This morning, however, none of the foresaid applied. He was walking up and down in front of his cottage, cell phone to his ear, wearing a Hawaiian shirt outside his slacks; his shoes were shined, his hair wet-combed. He looked thinner, twenty years younger, wired to the eyes. I stopped the truck and got out, the engine still running. “What’s going on?”

“I was just calling you. Where’s Alafair?”

“Maybe with Lou Wexler.”

He looked into space, then back at me. “Wexler?”

“Yes.”

“I thought maybe—”

“What?”

“I’m confused. I saw Cormier drive by early this morning.”

“Are you sure?”

“How many guys around here have an expression like a skillet and look carved out of rock? I thought maybe he went to your house.”

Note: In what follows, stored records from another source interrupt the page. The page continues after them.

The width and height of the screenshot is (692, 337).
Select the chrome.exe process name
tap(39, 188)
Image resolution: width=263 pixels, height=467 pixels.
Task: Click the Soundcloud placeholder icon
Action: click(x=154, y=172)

I rarely saw fear in the face of Clete Purcel. He pinched his mouth.

“What is it?” I said.

“I just got a call from Alafair.”

“You talked to her?”

“No. There was just a little hiccup of a voice, like she’d butt-dialed and was talking to somebody else and clicked off again. At least, that’s what I thought I was hearing.”

“You’re not making sense, Cletus.”

“I think maybe she was saying ‘Help.’ ”

I felt a hole open in the bottom of my stomach. “Was Desmond driving a Lamborghini?”

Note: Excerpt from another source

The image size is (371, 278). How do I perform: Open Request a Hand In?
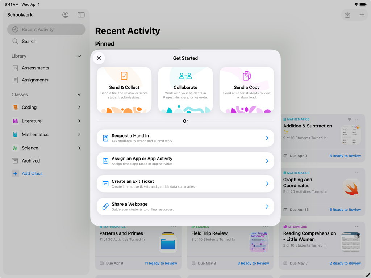[186, 138]
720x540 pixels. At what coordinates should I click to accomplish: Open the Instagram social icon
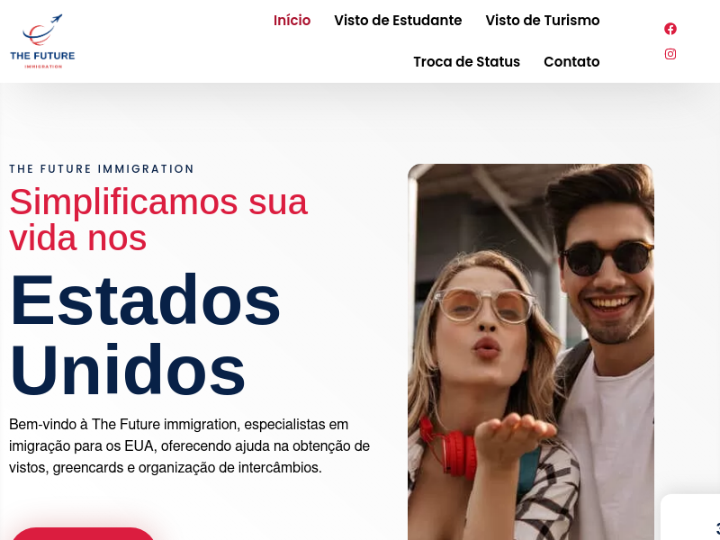[x=670, y=54]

“No, he was in a Humvee, same one he was driving at the res.”

“The lady who lives in the old Burke home saw a cherry-red Lamborghini stop at my house.”

“It was Wexler?”

“There’s no other Lamborghini around here. Just a minute.” I called Helen at home. No one answered. I called Bailey Ribbons. “I think either Lou Wexler or Desmond Cormier has got his hands on Alafair,” I said.

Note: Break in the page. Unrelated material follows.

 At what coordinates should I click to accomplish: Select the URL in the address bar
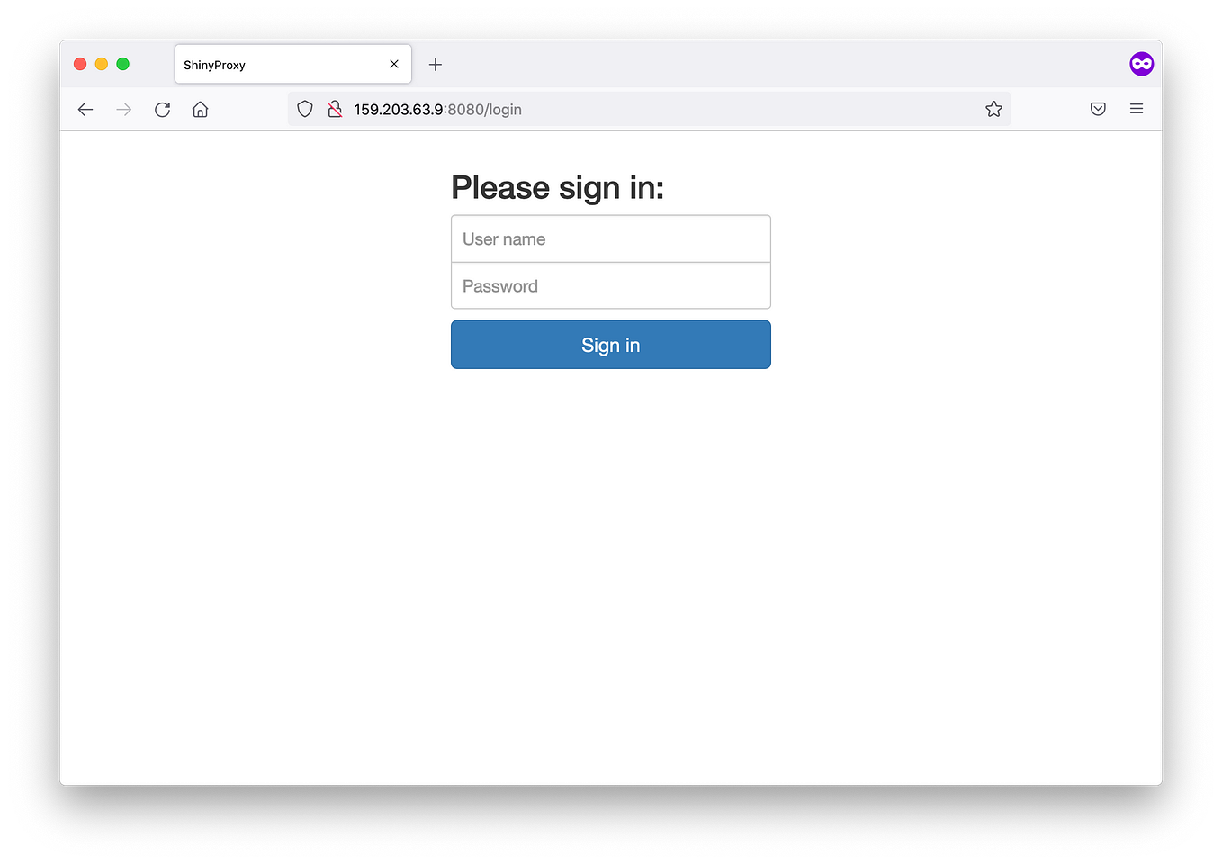pos(437,110)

“That doesn’t sound right,” she said. “Des is probably in Arizona now.”

“He’s not. Clete saw him a short while ago.”

“I don’t understand,” she said.

“It’s not difficult. Desmond Cormier is a liar.”

“You don’t have to talk that way,” she said.

I hung up.

“What do you want to do?” Clete said.

“We’re supposed to ROA with Sean McClain in St. Martinville.”

“I need my piece.”

“Get it,” I said.

“What have you got in the truck?”

“Don’t worry about it,” I said.

We drove up the two-lane toward St. Martinville, through the tunnel of oaks on the north side of New Iberia. Perhaps it was the season or perhaps not, but the light was wrong. It was brittle, flickering, harsh on the eyes, suggestive of a cruel presence in the natural world. We passed the two-story frame house with a faux-pillared gallery that had been built by a free man of color before the War Between the States. According to legend, he had worn elegant clothes and spoken Parisian French and had his land and wealth stolen from him by carpetbaggers after the war. To this day, no one has ever succeeded in painting the building a brilliant white: within a short time, the paint is quickly dulled by dust from the cane fields or smoke from stubble fires, as though the structure itself bears the legacy of a man who betrayed his race and sought to become what he was not at the expense of his brethren and ultimately himself.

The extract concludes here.